Selected text ::
▽
I am stuck at the following problem:
Prove that if $L$ is a regular language over some alphabet $\Sigma$ and that $\sigma, \tau \in \Sigma$, Then the language $replace(L,\sigma,\tau)$ is regular.
Where $replace(L,\sigma,\tau)$ is defined as:
$replace(L,\sigma,\tau) = \{x\tau y\in \Sigma^*| x\sigma y\in L\}$.
My try:
Since $L$ is a regular language there exists a deterministic finite automaton $A=(\Sigma, Q, q_0, F, \delta_A)$ such that $L(A)=L$.
Now for each state $s\in Q$ we will define a non deterministic finite automaton $B_s=(\Sigma\cup\{\gamma\}, Q\times \{1,2\}, q_s, F\times \{2\}, \delta_{B_s})$ where $\gamma\notin \Sigma$ such that:
$\forall p\in Q,\mu\in\Sigma, \delta_{B_s}((p,1),\mu)=\{(\delta_A(p, \mu),1)\} $
$\forall p\in Q-\{s\}, \delta_{B_s}((p,1),\gamma)=\emptyset$
$\delta_{B_s}((s,1),\gamma)=\{(\delta_A(s,\sigma),2)\}$
$\forall p\in Q,\mu\in\Sigma, \delta_{B_s}((p,2),\mu)=\{(\delta_A(p, \mu),2)\} $
$\forall p\in Q, \delta_{B_s}((p,2),\gamma)=\emptyset$
Now we'all define a new non deterministic finite automaton with $\epsilon$ moves $B$ by linking he starting state of this automaton to all of the starting states of the automatons $B_{s}$ for every state $s$, And we will also link the final states of all of the $B_{s}$ automatons to the final state of the automaton $B$.
△
Dataset excerpt ::
▽
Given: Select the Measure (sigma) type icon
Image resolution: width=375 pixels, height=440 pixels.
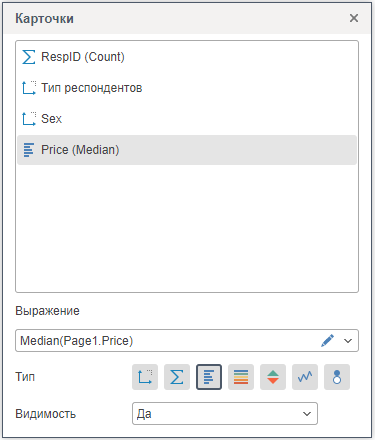Looking at the screenshot, I should (177, 377).
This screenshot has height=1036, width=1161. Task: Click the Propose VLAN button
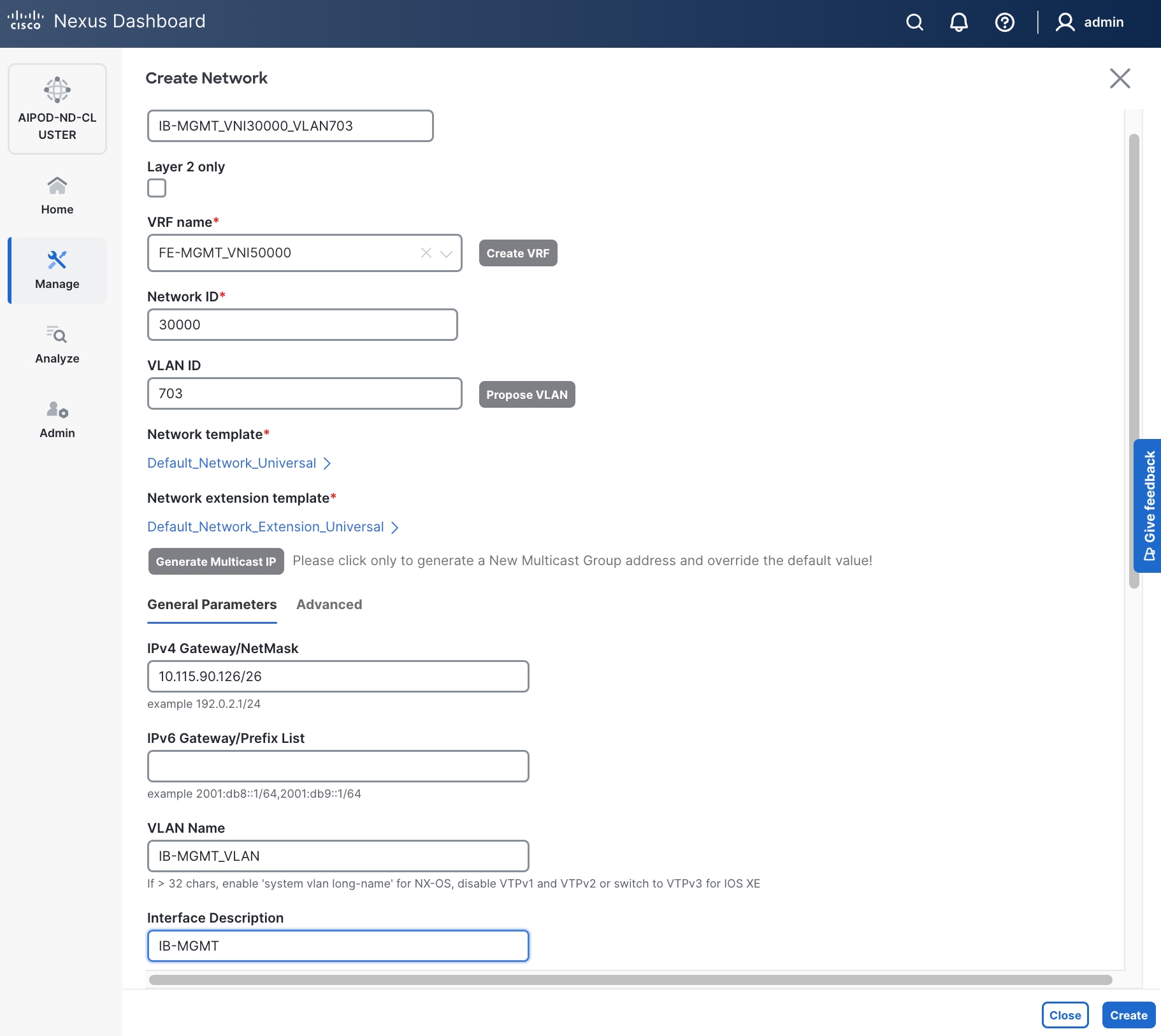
△
Task requirements ::
(1) Answer from the post on the replace language:
(a) How is $replace(L,\sigma,\tau)$ defined?
(b) What is the set of states of each automaton $B_s$?
(c) What does $\delta_{B_s}((s,1),\gamma)$ equal?
(2) Write the next part of the post on the replace language, picking up right after its last sentence.
The data is not needed for this work.

The answers ::
(1)
(a) It is the set of words $x\tau y \in \Sigma^*$ such that $x\sigma y \in L$.
(b) $Q \times \{1,2\}$.
(c) $\{(\delta_A(s,\sigma),2)\}$.

(2)
The automaton $B$ will satisfy the property $L(B)=\{x\gamma y|x\sigma y\in L\}$ ( This is probably incorrect!!!)
Now we will define an homomorphism $h:\Sigma\cup\{\gamma\}\longrightarrow\Sigma$ such that:
$\forall \mu\in\Sigma,h(\mu)=\mu$
$h(\gamma)=\tau$
Since regular languages are closed under homomorphisms we can conclude that $h(L(B))$ is regular, But $h(L(B))=h(\{x\gamma y|x\sigma y\in L\})=\{x\tau y|x\sigma y\in L\}$ and so $replace(L,\sigma,\tau)$ is regular over $\Sigma$.
Thanks for any hint or help.